_課題一覧_.
• A. オジロサナエの文章のうち、「- 【科】サナエトンボ科」から「ような場所の、石の上などで縄張りをはる。」までを、両端の語句も含めてそのまま書き写してください。
• B. オジロサナエの文章によると、オジロサナエという名前は何に由来していますか。
• C. オジロサナエの文章の続きを、最後の文のあとから書いてください。

_本文抜粋_.
- 【科】サナエトンボ科
- 【属】オジロサナエ属
- 【和名】オジロサナエ
- 【学名】Stylogomphus suzukii
胸部にY字状の黒条がはっきりとあるのが特徴。尾部付属器が白いことから尾白サナエと名がついた。日本特産種で青森を除く本州・四国・九州に分布。5月中旬から8月末ころまで見られる。おもに丘陵地や低山地の挺水植物がよく繁茂する清流域に生息。川の中流域で羽化し、近くの林へ移動。成熟するにつれ上流のほうへ移動する。薄くらい木の覆いかぶさるような場所の、石の上などで縄張りをはる。
オス ♂
2024/7/29 - SONY α99M2 SAL100M28 100mm F2.8Macro 1/100 F3.5 ISO 100
2018/6/3 - SONY α55 SAL100M28 100mm F2.8Macro 1/4000 F2.8 ISO 1600
メス ♀
2009/7/5 - Canon IXI DIGITAL800 IS 5.8mm 1/640 F2.8
羽 化
2020/6/9 - SONY α55 SAL100M28 100mm F2.8Macro 1/320 F2.8 ISO 200
観 察 記
2024年7月29日 念願の成熟オス
昨年から成熟したオスの写真を撮りたくて、何度か生息地に行ったが空振り続きであった。そして、今年も再度チャレンジ。今日は気温40度を越すとの予報だが、今日しか行く日がないため、山間の沢へ向かった。沢は気温も高くなく、時折川ずたいに吹いてくる風が冷たく気持ちがよかった。川を歩いているとコシボソのメスが飛翔している。もう出ているのかと驚いた。そして、木にとまったのでオジロ探しより先にコシボソの撮影を行った。コシボソの撮影を終え沢を歩いていると小さなトンボの未熟個体が飛んだ。ひょっとしてオジロか、しかし、オジロは下流域で羽化して遡上してくるので、ヒメサナエかなといろいろ考えてしまった。まずはその個体を撮影して調べればよいのだが、自分の背より高い位置にとまったので撮影できず確認ができなかった。あまりうろうろして飛ばれてもなかなか戻ってこないから、この場所に椅子を置いてじっと待つことにした。すると5分もたたないうちにサナエが飛んできてとまった。ゆっくりとカメラを向けて確認すると、念願のオジロサナエの成熟オスだった。

_データ一覧_.

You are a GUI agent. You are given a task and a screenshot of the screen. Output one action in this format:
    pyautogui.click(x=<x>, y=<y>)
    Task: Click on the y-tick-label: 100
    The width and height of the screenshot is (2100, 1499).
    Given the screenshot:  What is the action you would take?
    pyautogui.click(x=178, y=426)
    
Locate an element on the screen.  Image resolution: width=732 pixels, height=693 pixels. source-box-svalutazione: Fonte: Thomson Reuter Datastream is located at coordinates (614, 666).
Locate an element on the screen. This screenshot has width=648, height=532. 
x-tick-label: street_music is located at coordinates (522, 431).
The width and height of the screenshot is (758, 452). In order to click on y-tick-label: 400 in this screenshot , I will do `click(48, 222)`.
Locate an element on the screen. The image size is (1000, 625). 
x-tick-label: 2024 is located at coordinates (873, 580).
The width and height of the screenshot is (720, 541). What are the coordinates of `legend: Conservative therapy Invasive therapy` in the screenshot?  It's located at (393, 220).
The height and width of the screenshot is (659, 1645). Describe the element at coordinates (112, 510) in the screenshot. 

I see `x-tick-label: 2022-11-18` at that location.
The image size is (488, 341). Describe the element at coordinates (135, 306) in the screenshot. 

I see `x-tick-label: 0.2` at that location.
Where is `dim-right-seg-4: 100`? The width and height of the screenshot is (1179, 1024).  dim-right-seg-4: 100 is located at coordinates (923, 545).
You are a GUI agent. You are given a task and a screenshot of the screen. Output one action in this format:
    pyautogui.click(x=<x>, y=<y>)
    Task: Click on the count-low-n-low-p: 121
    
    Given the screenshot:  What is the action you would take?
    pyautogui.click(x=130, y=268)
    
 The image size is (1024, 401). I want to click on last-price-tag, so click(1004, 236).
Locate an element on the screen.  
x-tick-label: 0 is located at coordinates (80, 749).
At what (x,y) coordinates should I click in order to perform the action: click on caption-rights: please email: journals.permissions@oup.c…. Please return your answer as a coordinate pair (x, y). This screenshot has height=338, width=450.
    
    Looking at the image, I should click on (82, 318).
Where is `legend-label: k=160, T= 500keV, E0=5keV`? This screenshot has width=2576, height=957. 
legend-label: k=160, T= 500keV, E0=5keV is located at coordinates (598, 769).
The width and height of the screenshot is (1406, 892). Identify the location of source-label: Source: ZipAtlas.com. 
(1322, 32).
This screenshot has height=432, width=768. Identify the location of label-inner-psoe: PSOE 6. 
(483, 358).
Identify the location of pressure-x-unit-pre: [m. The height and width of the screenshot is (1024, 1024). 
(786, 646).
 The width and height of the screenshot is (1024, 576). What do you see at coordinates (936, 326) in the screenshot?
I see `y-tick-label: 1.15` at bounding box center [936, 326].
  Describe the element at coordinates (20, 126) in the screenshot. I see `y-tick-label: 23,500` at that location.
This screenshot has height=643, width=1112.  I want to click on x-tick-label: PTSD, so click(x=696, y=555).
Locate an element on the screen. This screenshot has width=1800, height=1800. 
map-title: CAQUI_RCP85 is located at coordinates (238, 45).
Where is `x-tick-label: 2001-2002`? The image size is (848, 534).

_解答欄_.
• A.
- 【科】サナエトンボ科
- 【属】オジロサナエ属
- 【和名】オジロサナエ
- 【学名】Stylogomphus suzukii
胸部にY字状の黒条がはっきりとあるのが特徴。尾部付属器が白いことから尾白サナエと名がついた。日本特産種で青森を除く本州・四国・九州に分布。5月中旬から8月末ころまで見られる。おもに丘陵地や低山地の挺水植物がよく繁茂する清流域に生息。川の中流域で羽化し、近くの林へ移動。成熟するにつれ上流のほうへ移動する。薄くらい木の覆いかぶさるような場所の、石の上などで縄張りをはる。

• B. 尾部付属器が白いことに由来しています。

• C.
2020年6月9日 早とちり
清流ではアオハダトンボやミヤマカワトンボ、コヤマトンボが元気に飛んでいる。コロナ自粛ですっかり身体がなまってしまって、いきなりの30度超えは要注意だ。15時半ころ岸の護岸で羽化殻を探していると、ヤゴがいた。これから羽化をするのかと思い、じっと見ていると背中が割れて羽化が始まった。久しぶりの羽化観察である。しかし何トンボかわからない。殻から完全に出てきた個体の胸部の黒条は一本に見えた。一本だとヒメサナエ、初めてヒメサナエの羽化を見た。いつ見てもトンボの羽化は神秘的で感動ものだ。台風が去って川の状況は一変したが、こうしてトンボが羽化するのを見るとホッとする。そしてブログにアップしたらヒメサナエではなくオジロサナエであるとご教示いただいた。写真をよく見ると、黒条になる部分がY字になっている。もっとよく見ないとダメだなと反省。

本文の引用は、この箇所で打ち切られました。